Alors que la locomotive web française, spécialisée dans le covoiturage, blablacar a annoncé à grand renfort de publicité télévisée que son offre s'étend aussi au partage de places de bus, analysons le SEO du service qui a séduit des centaines de milliers de conducteurs et passagers grâce à l'attrait écologique et économique que représente le partage de véhicules privés.

Structure de blablacar

L’une des premières choses à regarder lorsque l’on analyse un site est sa structure. C’est-à-dire ses sous-domaines et répertoires. Jetons un coup d’œil sur ces premiers :

Les sous-domaines (ou hôtes) de blablacar.fr et le changement d’indexation Mobile first.

On s’aperçoit que blablacar dispose d’un sous-domaine, réservé de longue date, aux dispositifs mobiles puisque ses utilisateurs ont l’habitude de le consulter via leur smartphone.

On sait que Google est passé à l’indexation mobile first et a donné depuis 2016 les consignes aux webmasters pour adapter leurs sites et que son déploiement a eu lieu en décembre 2018.

Cannibalisation d’URL

Tout porte à croire que Google lie deux contenus identiques et ne sait lequel privilégier. Pour le vérifier, nous pouvons utiliser l’outil de Changement d’URL :

cannibalisation version mobile et desktop site blablacar
De très nombreuses URL, mobile vs desktop, se font concurrence sur Blablacar.

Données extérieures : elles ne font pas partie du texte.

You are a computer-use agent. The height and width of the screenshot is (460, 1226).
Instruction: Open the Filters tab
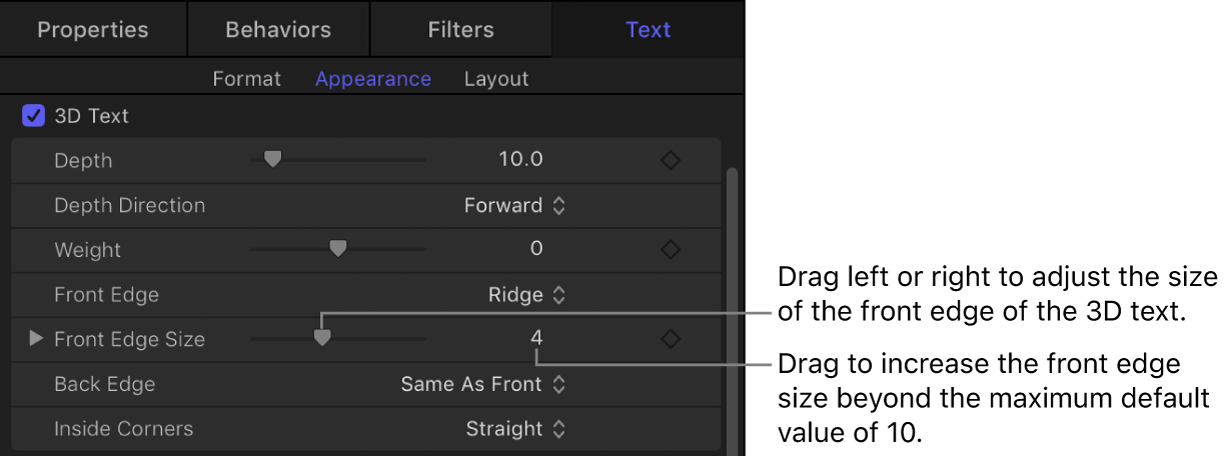click(461, 29)
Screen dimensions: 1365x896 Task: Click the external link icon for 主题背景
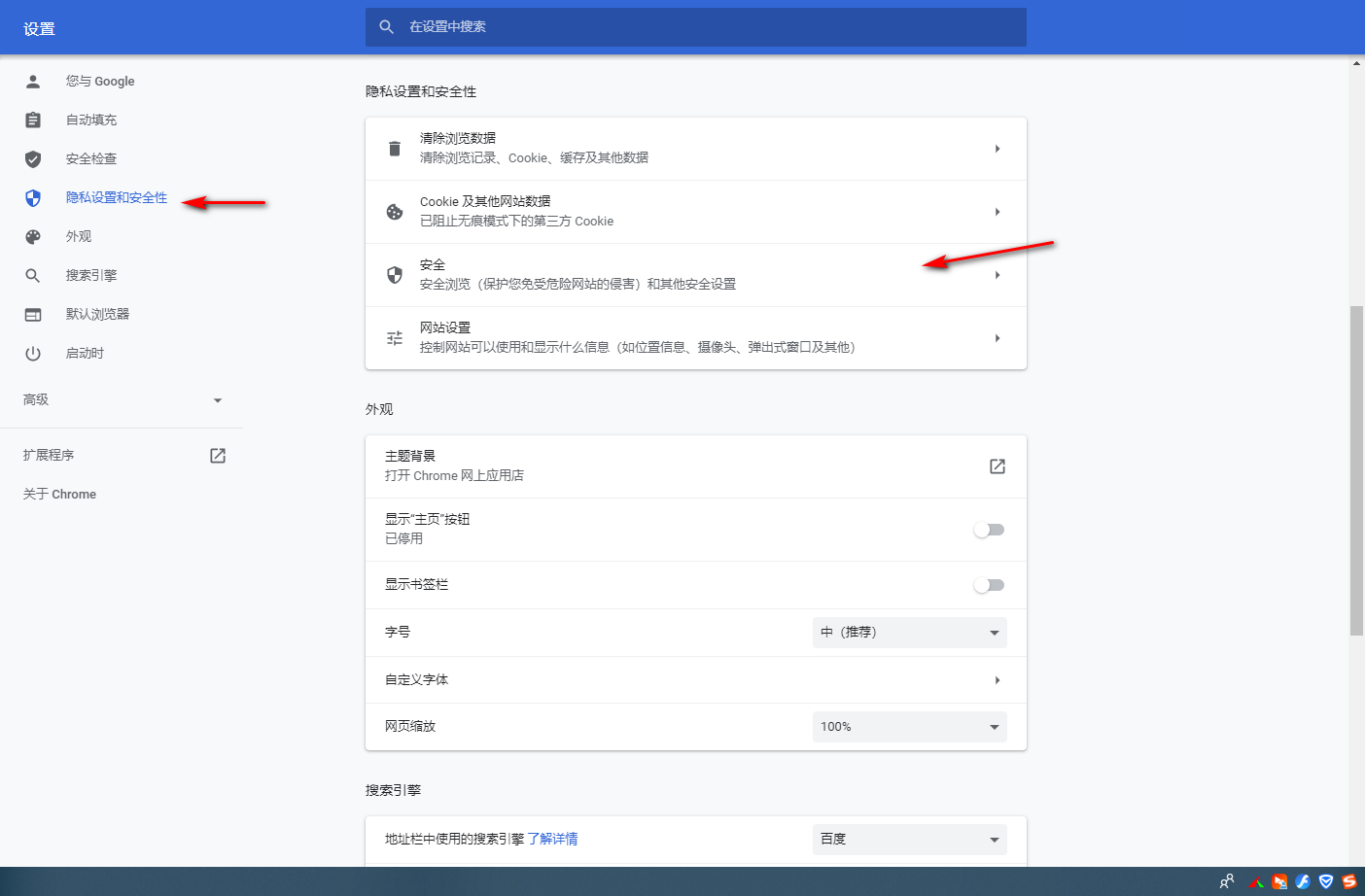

En effet, si l’on prend, par exemple, l’URL « ride-sharing/bordeaux/nice/ » pour chacune des versions, on peut s’apercevoir qu’il y a un contenu dupliqué. En allant plus loin et en observant la balise « canonical » 1de chacune des pages, on observe aussi des balises similaires ne prenant en compte que le répertoire :

Dans ce cas, Google donne certaines instructions avec l’utilisation, à souhait, de la balise « alternate » et/ou « canonical ».

Changement de nom de domaine

Je dois avouer que je suis utilisateur de blablacar depuis des années. La première fois que je me suis inscrit, le site s’appelait encore covoiturage.fr. Point de départ de mon enquête.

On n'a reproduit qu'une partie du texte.